Tom Brady is fresh off his sixth Super Bowl championship – the only player in the history of the sport with that many rings.
He threw for 4,355 yards and 29 touchdowns while completing 65.8-percent of his passes this season — not good enough for MVP, but certainly nothing to scoff at either. That said, he looked like an MVP during his fourth-quarter and overtime scoring drives in Kansas City during the AFC Championship Game.
With his age 42 season approaching, the guy can still play. He’s also said on multiple occasions that he wants to play until he’s 45 years old. That could mean — in his eyes, anyways — four more seasons of high-level quarterback play.
Will that all be for the New England Patriots?
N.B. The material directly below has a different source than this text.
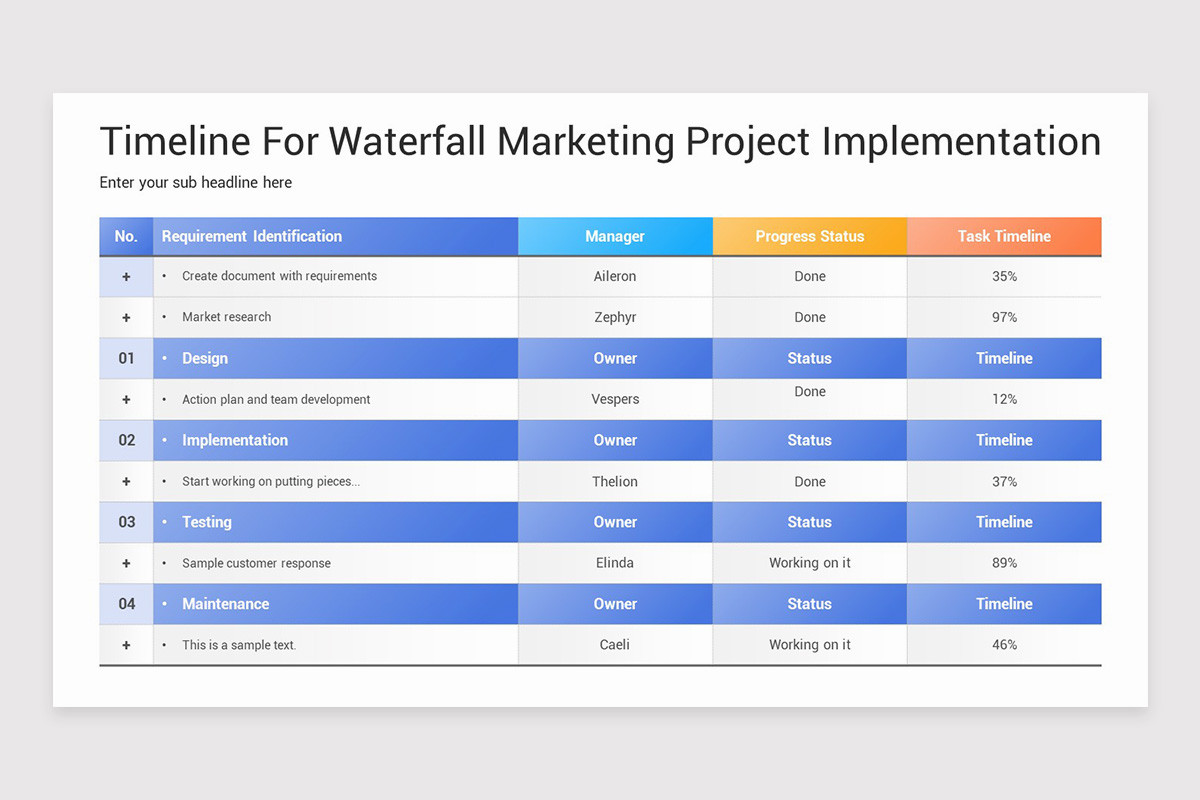Click the slide title text
The image size is (1200, 800).
(x=600, y=141)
There’s no reason right now to think otherwise. Brady currently is set to enter the final year of his contract with the Pats, but team owner Robert Kraft told reporters days before the Super Bowl that he’d be surprised if Brady wasn’t quarterbacking them for “quite a while”. Just how long, we aren’t sure, but we can assume Brady won’t go into the 2019 season without an extension.
Currently, the Patriots backup is Brian Hoyer, respected amongst his teammates and around the league, but turning 34 years old in October, isn’t someone who is part of the Brady replacement plan.
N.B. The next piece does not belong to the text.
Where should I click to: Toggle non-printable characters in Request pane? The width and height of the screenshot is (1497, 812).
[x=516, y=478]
As we came to find out, neither was Jacoby Brissett or Jimmy Garoppolo, both traded away as Brady continued (and still continues) to defy time.
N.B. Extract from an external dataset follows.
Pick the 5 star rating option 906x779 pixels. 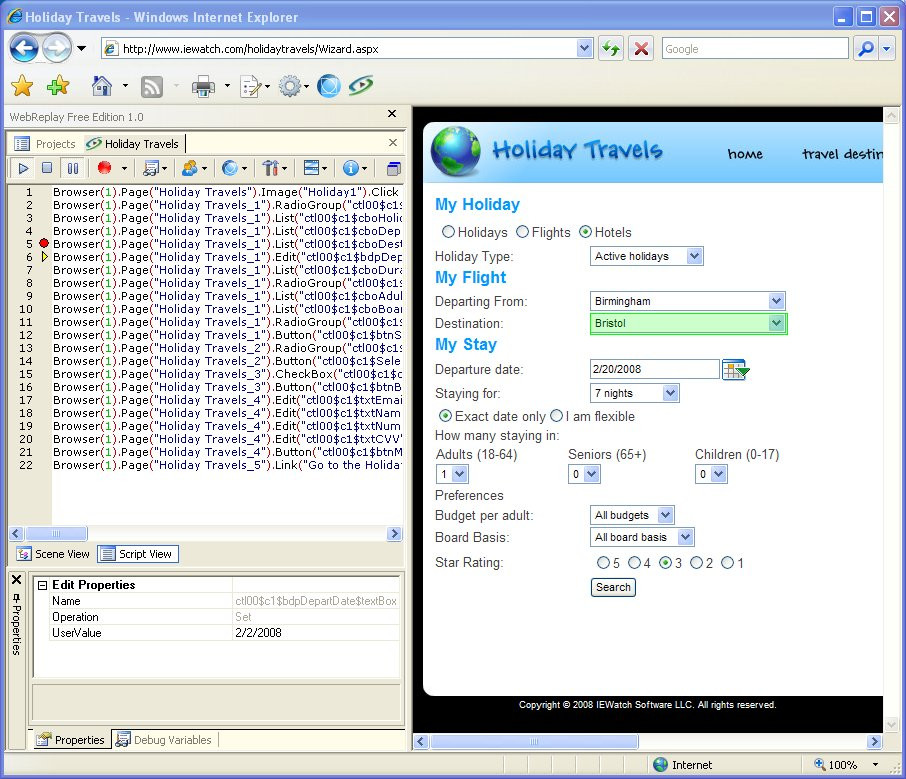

So, as the NFL Draft approaches with the Patriots having 12 picks, we’re faced with a familiar question:
Should the Patriots draft a quarterback for the future? Here are the three draft day scenarios, from most likely to least likely:
Most Likely: They don’t draft a quarterback this year
There are a few reasons this is most likely. Last year’s draft had a number of talented quarterbacks in the first round, and others with some promise in the following rounds. The Pats didn’t bite.
The 2020 NFL Draft also already looks like a quarterback-heavy draft with three quarterbacks mocked to go in the top-5 — Tua Tagovailoa, Jake Fromm, and Justin Herbert — and would line up better with the Pats grooming their next franchise quarterback under Brady.
This year’s draft is scarce on potential franchise quarterbacks, too. New England would more likely use their picks to draft players that can help them repeat as Super Bowl champs, or trade those picks into next year’s draft with the intention of packaging those picks to move up and draft their next franchise quarterback. Imagine that?!
Potentially: A promising quarterback slips to them in the middle rounds
The Patriots have the 32nd pick in the first round this year. They know Ohio State’s Dwyane Haskins isn’t falling, and Oakland Athle— excuse me, Oklahoma’s Kyler Murray will probably be scooped up too. But the Pats are projected to have eight picks from the 32nd overall to the 5th round, and there are a handful of quarterbacks that — franchise-changing or not — will be drafted within that range.
Duke’s Daniel Jones and Missouri’s Drew Lock are climbing up the board and a quarterback-hungry team probably will jump on them before it’s the Pats turn. If one of them falls and an interested team calls, I still believe they’d trade the pick before drafting one of them. Then there’s a drop-off in talent with West Virginia’s Will Grier, Boise State’s Brett Rypien, and Northwestern’s Clayton Thorson, among a few others. Again, these quarterbacks would have to really impress the Pats, but there is that chance. New England could draft one with the intention to trade him in a couple years, as they did with Brissett.
Least Likely: The Patriots trade up for Tom Brady’s replacement
It just doesn’t feel like the draft for the Patriots to find their next quarterback. Certainly, they will not be trading up for Haskins, and though some pundits like the idea of Murray going to New England, there are too many question marks surrounding the 5-foot-10 quarterback’s ability to play at the NFL level.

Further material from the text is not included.